CS456/CS656 Cryptography
Spring 2002

Instructor: Christino Tamon
Lecture: Science Center 346 MWF 2pm
Office hours: Science Center 373 MW 8-10am, F 9-10am
Pre-requisites: MA211 or MA346, good programming skills and/or mathematical curiosity.
Syllabus: Cryptography is the study of secure communication over insecure channels. We will study the basic methods and concepts in theoretical cryptography along with their applications. Concepts such as one-way functions and trapdoor permutations (functions that are easy to compute but computationally hard to invert), pseudorandom sequence generators (devices that produces sequences that are computationally random), public-key cryptosystems (secure systems that require no secret agreement), one-way hash functions (tools to authenticate messages and to verify data integrity), digital signatures (mechanisms for signing documents), and zero-knowledge proofs (convincing a party of a fact without revealing its proof). Most of the topics require background in number theory and probability theory. The first part of the course will be spent on developing the necessary background in these areas, mainly number theory. The second part of the course is spent on the applications of these to building cryptographic tools.
Grading scheme Texts: [main][recommended]

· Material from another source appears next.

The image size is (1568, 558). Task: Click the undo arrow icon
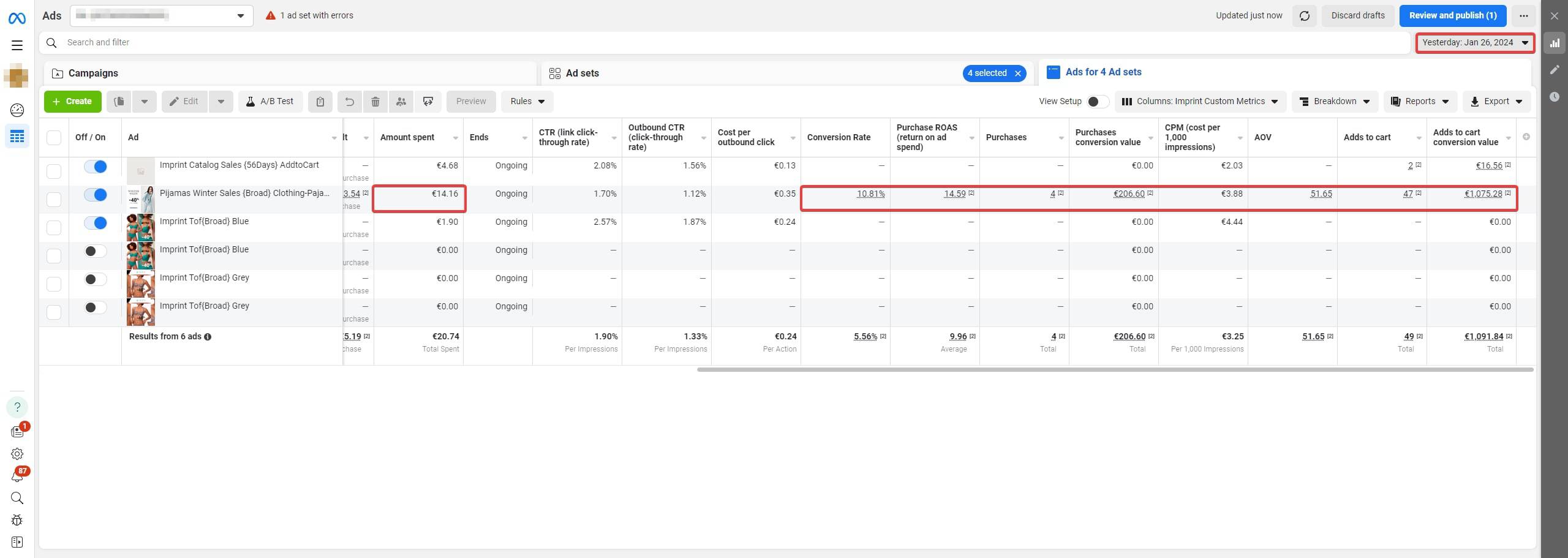click(350, 102)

Other recommended references


Tentative Outline

  1. General framework of a cryptographic system:
    Alice, Bob, and Eve. One-time XOR pad (unconditionally secure). Problems with reusing the XOR pad. Types of attacks on cryptosystems: ciphertext-only, known-plaintext, chosen-plaintext, adaptive chosen-plaintext, chosen-ciphertext.
  2. The RSA Public-Key CryptoSystem and its derivatives
  3. Other topics:
    Cryptographic hashing (Chaum-van Heijst-Pfitzmann). Coin flipping protocols (Blum-Rabin). Bit commitment (PRBG-based) (classical and quantum). Secret sharing (Shamir). Cryptography in practice: DES and Feistel ciphers. Quantum algorithms and implications to Factoring (Shor).